How I sort out my ideas and thoughts

Oct 7, 2021 · About me, Content creation · 3 minute read

Whenever I have thoughts on something I am working on, or things that worry me, or just something that might be very cool to do, I press the record button on my phone's voice recorder app and start talking.

I just tell myself what my ideas are, possible solutions, which things are important, and whatever else comes to my mind. Just ramble on about it, thinking out loud, brainstorming, start a continuous flow of whatever is on my mind about that thing.

For me this works best when I am alone, for example in the car, or when I'm taking a walk. If necessary, I make this less awkward by pretending I am calling someone, while I am actually talking to myself. 😉

I not only do this to clear up my mind (all these thoughts and great ideas can really pile up 🤯), but more importantly, it's the first step to actually do something with it.

Every recording is about one specific subject, to keep it organized. The length of these recordings can range from just a few minutes to over an hour.

Then, the next step is to sort out this pile of junk.

I get a notepad, listen to the recording, and write down the most important things I said.
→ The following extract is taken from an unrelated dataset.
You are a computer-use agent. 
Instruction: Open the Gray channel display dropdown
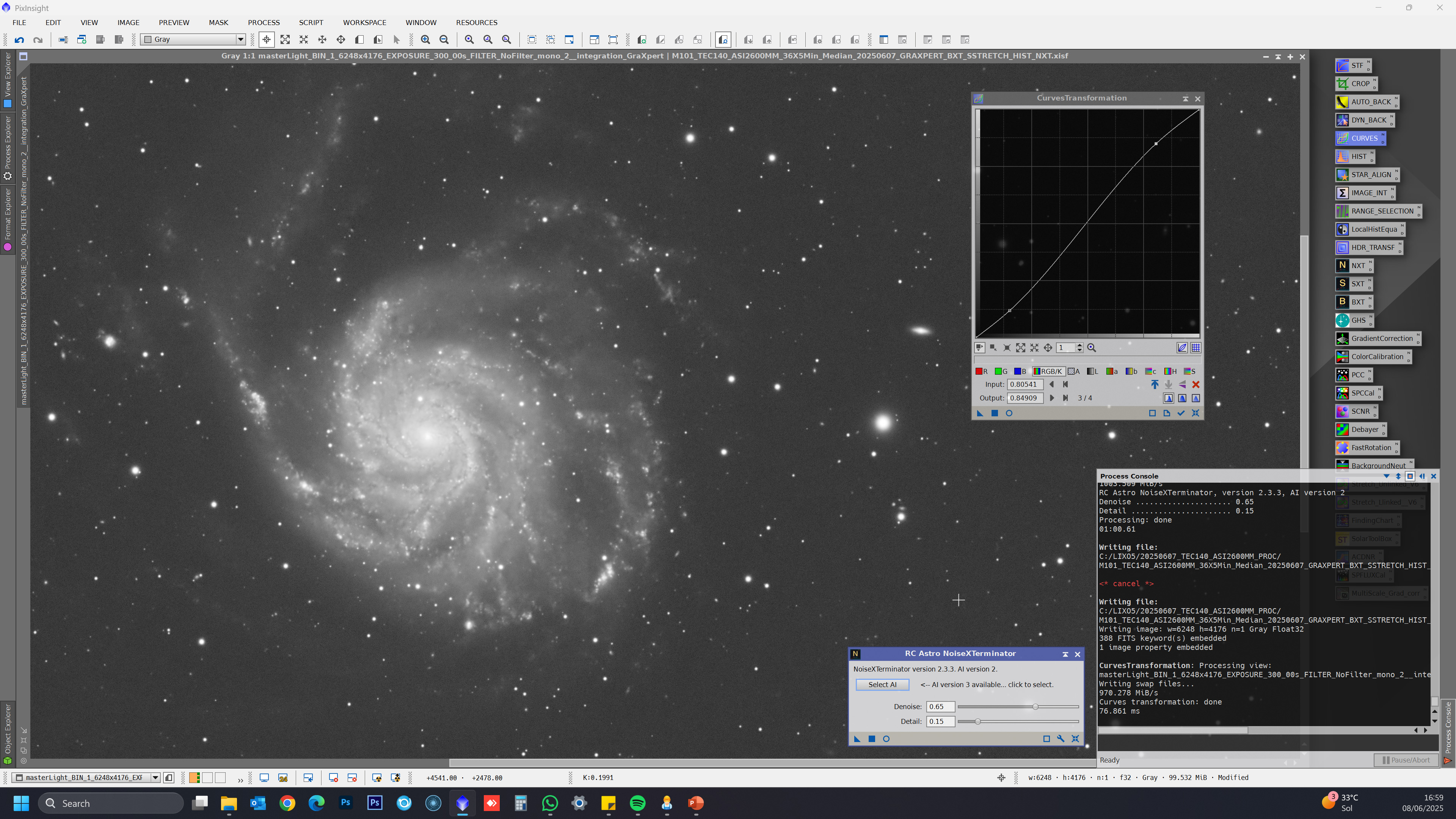pyautogui.click(x=240, y=39)
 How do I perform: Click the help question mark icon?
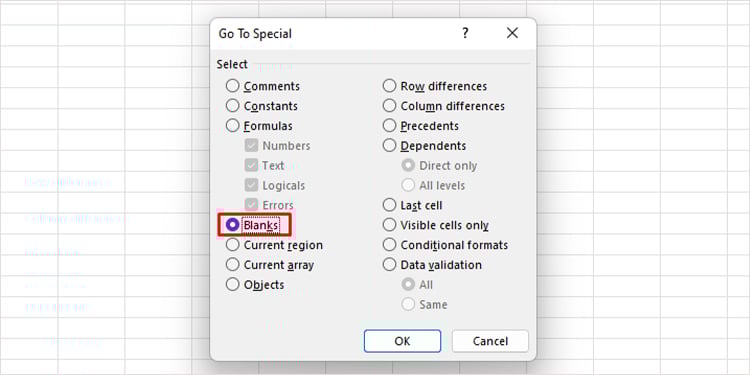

While doing that, I reorder and categorize things, maybe come up with additional ideas, and skip things that are not important.

For more task-based subjects, instead of a notepad, putting things on a kanban board such as Trello also works great.
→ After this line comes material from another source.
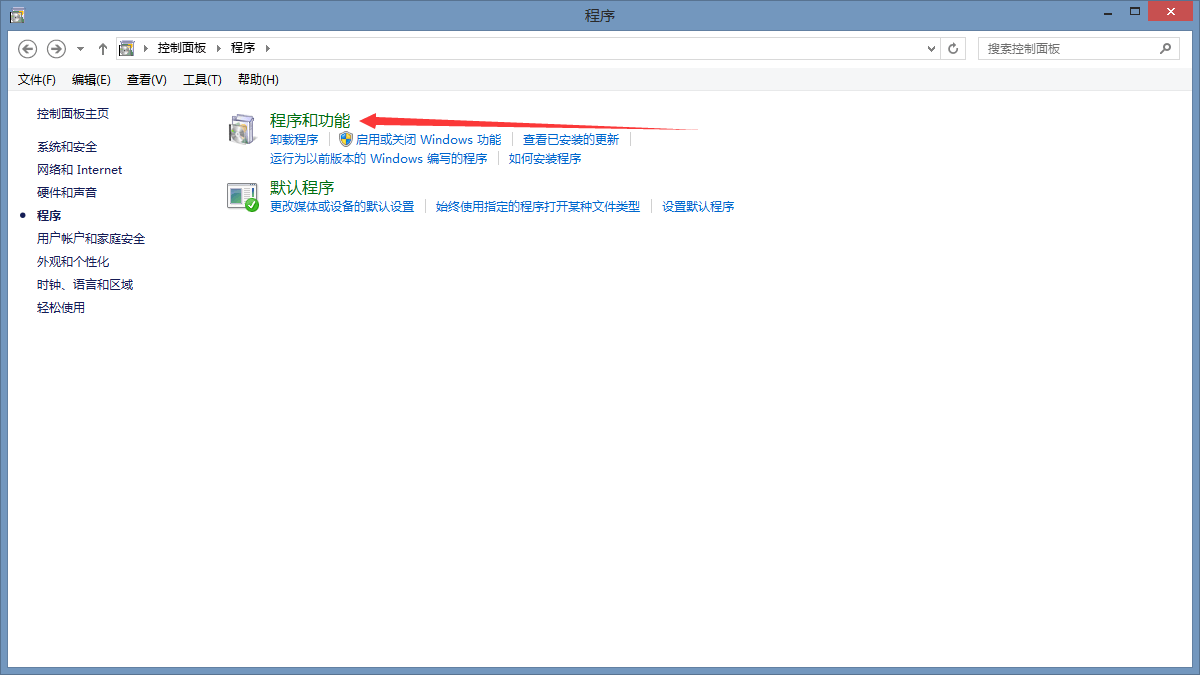Open 启用或关闭 Windows 功能 link
1200x675 pixels.
pyautogui.click(x=428, y=140)
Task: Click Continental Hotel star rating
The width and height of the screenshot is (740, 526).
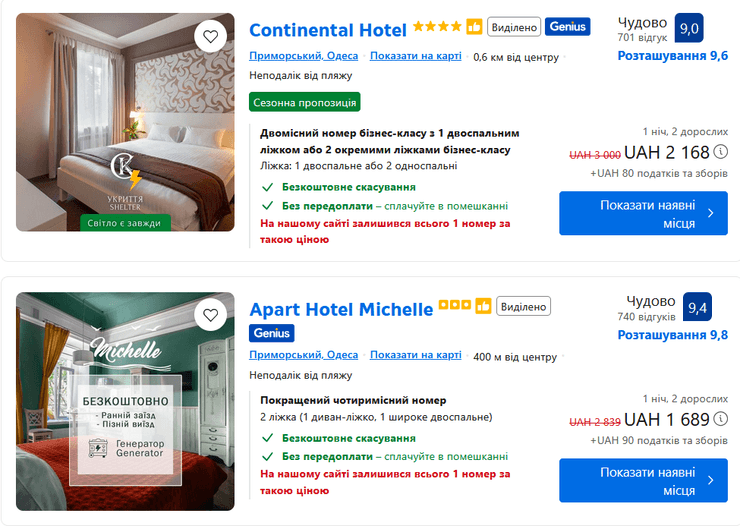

This process gives me a great insight into what the essence is, shapes my random thoughts and I can use it to distillate concrete actions out of it.
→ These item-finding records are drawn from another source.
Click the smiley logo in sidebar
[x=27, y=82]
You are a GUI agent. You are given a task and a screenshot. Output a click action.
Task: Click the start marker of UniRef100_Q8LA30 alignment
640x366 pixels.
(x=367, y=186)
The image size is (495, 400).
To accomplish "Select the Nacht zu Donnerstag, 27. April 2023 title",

I deliberately separate the processes of getting my thoughts out from writing them down. They both deserve their attention because they have different goals. Writing things down immediately, while brainstorming, takes effort and distracts me too much from the actual brainstorming. The brainstorming part is very important and I don't want to miss anything, or at least as little as possible.

Sometimes, after brainstorming, I don't take the next steps, because I conclude it's not important, feasible, or fun enough to work on any further. But then at least it's out of my head.

An example: Switching jobs

Earlier this year I was not entirely satisfied with my job. So I recorded all my thoughts on what I liked about my job, what I didn't like, what I find important in my work, what I am missing now, what to look for, etc.

After analyzing my thoughts it was clear I definitely needed to go look for another job.

Then, after looking for a while, a got a serious offer from a very nice company, and it was time to make up my mind and decide what to do.

So I recorded all my thoughts on what the pros and cons would be for joining that company. After recording, I wrote down all these pros and cons and gave them a weight of how important each thing was to me.

Then, not only I could do the math, but also the feeling I got from the insights this gave me helped me decide to leave my employer after more than 13 years and start a new adventure!

And it was (and still is) an adventure, so I am pretty sure I would not have done it if I did not use this method to make such a well-considered decision. I probably would have stayed because, well, it's also fine like this, and changing things would only give me uncertainty. However, analyzing my thoughts and ideas (and the fact I love my new job) shows it was the right choice.

Another example: Side projects

I like to build side projects. Primarily to learn new things, to improve or automate, and because it's great fun.

So then this great idea pops up, I think about it en then get this feeling of "Yeah, I definitely should do something with this". But where to start? What are my requirements? How should this even work? Which technologies should I use?

So again, I press record and start rambling. During talking sometimes the greatest ideas pop up. I get more focus on what is important and most often can quite easily put things on a Trello board so I can start working on it right away.

But I have many side projects, and although most of them are just for fun and have no obligations, sometimes I lose track of what I should or would like to work on first.

This method is also great for that, defining goals, depending on that decide which project(s) to work on first, which technologies to use, etc.

Conclusion

After reading this, you might not even be surprised I created the blog post you are reading now by first making an audio recording for it. 😄

I am curious what you think of this? Is this something you (would) use? What is your method for dealing with these kinds of things?